The core technical issue now is whether the critical support zone of $62,000 to $64,000 can hold. If this zone is broken, the next major support will be the historical demand zone of $58,000 to $60,000. The precondition for a rebound is to regain the psychological level of $70,000 and break through the previous consolidation area of $75,000 to $80,000.
The rapid increase in oil prices triggered global inflation fears, prompting investors to retreat from risk assets. As a high-beta risk asset, Bitcoin typically leads declines during deteriorating market sentiment. Additionally, rising energy costs directly increase operational expenses for Bitcoin miners, potentially causing some to sell off.
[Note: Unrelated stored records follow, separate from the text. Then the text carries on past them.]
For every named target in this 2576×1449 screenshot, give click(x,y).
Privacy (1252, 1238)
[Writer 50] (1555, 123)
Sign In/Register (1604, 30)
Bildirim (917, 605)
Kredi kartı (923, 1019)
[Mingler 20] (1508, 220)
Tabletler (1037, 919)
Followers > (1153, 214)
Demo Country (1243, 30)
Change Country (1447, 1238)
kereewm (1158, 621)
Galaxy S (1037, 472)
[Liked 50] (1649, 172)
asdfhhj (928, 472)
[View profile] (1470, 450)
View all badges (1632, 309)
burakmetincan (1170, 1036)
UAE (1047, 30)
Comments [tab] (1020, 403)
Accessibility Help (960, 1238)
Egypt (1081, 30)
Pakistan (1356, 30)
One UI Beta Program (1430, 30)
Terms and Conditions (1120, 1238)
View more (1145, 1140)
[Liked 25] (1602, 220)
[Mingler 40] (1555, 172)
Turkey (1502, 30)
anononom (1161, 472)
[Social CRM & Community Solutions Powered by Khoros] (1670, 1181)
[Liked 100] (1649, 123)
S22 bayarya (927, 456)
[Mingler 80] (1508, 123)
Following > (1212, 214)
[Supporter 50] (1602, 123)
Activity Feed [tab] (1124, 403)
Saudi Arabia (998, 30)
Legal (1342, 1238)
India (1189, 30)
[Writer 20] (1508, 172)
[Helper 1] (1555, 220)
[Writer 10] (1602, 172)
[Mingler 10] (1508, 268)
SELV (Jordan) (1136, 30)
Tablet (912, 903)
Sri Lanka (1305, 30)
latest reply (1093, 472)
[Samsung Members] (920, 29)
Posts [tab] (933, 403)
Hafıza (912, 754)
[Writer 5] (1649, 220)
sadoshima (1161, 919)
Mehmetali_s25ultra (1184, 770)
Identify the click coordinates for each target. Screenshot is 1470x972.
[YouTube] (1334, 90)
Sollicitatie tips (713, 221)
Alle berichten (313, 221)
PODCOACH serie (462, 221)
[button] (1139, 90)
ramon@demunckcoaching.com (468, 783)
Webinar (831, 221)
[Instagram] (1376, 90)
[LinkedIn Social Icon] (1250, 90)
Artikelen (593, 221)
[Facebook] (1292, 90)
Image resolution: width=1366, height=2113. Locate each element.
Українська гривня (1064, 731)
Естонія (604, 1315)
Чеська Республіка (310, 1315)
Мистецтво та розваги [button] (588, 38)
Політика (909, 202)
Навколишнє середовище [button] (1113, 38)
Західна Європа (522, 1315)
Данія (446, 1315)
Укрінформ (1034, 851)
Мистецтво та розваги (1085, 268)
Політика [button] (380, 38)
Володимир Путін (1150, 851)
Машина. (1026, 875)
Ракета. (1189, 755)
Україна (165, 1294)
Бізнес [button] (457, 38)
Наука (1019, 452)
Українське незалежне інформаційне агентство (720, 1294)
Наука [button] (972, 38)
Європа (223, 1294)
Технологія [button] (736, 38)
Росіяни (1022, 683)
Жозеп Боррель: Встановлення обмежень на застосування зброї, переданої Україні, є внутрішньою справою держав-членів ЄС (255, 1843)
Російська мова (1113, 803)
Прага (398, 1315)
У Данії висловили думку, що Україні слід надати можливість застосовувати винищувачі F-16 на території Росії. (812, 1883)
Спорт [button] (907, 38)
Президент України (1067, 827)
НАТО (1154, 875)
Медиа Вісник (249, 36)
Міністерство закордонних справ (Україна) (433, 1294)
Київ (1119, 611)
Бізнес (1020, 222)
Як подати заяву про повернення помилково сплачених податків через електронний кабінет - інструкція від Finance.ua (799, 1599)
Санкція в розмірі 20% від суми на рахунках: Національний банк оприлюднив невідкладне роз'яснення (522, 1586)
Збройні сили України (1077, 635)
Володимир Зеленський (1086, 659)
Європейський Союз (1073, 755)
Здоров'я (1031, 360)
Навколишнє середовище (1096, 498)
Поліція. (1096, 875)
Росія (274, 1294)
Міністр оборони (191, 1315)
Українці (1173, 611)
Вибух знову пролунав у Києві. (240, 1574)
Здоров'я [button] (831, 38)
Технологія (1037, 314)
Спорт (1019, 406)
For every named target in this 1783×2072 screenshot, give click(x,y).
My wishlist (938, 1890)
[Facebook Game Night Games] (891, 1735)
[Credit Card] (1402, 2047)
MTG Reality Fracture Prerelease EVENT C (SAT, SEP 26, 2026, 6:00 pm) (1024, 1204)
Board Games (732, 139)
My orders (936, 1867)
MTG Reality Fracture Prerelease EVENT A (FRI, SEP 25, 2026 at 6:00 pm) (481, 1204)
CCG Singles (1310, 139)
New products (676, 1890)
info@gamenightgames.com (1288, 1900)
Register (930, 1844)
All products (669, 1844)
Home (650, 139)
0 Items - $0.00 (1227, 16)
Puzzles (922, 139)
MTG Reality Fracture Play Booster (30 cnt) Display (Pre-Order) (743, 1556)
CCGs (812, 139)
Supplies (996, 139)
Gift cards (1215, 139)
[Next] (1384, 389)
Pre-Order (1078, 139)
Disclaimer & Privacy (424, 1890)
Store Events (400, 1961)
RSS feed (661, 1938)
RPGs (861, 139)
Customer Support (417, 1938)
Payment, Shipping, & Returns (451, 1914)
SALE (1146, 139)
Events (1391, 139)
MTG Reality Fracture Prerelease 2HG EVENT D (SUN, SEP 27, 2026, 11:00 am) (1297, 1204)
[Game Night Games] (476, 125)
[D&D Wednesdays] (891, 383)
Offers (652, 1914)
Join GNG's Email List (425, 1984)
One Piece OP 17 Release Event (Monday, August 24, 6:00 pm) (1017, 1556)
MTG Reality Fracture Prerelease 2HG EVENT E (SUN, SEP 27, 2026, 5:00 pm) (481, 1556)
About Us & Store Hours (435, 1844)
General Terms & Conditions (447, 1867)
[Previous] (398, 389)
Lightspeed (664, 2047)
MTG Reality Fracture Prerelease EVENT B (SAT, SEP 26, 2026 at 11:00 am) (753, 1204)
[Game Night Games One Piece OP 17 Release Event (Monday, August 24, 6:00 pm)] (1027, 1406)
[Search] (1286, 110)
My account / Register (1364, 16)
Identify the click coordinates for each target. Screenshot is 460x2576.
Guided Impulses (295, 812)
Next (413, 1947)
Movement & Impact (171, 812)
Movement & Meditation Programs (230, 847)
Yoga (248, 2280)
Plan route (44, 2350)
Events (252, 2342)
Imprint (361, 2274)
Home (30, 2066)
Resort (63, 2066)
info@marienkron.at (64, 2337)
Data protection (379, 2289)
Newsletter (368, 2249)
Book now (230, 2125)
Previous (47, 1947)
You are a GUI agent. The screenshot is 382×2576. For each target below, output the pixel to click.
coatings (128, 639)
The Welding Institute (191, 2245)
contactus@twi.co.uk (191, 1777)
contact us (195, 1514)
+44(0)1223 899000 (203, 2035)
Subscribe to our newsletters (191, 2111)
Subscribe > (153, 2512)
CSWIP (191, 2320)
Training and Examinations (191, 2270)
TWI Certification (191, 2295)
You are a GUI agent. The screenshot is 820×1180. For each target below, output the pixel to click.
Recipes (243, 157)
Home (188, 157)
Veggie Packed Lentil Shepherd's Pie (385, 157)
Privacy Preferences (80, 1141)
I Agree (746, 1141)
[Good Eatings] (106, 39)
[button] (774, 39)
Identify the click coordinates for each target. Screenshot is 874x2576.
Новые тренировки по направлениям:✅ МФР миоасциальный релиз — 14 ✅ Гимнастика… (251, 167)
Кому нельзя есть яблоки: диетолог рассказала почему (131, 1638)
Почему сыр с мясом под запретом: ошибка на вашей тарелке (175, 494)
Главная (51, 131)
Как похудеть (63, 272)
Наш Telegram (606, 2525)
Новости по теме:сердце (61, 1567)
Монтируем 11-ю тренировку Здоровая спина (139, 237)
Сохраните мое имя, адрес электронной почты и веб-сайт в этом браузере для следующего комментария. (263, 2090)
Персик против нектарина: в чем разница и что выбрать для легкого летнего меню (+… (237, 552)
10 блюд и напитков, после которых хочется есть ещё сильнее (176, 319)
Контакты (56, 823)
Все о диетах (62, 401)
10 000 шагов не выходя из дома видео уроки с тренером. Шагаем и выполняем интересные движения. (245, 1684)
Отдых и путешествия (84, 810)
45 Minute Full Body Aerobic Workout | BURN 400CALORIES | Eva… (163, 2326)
Trump’s administration stated that the oil price increase is expected to be temporary, emphasizing that U.S. oil reserves are ample. If the Middle East situation does not escalate further, panic selling driven by oil prices may subside as market sentiment stabilizes. However, Bitcoin’s larger downward pressure stems from its technical correction since the high of $127,000, which is relatively independent of geopolitical factors.
This remains uncertain. Historically, Bitcoin’s 40%-60% retracements during bull markets are normal. The key technical support is in the $62,000 to $64,000 range; whether this holds will be the most direct indicator of the short-term trend direction.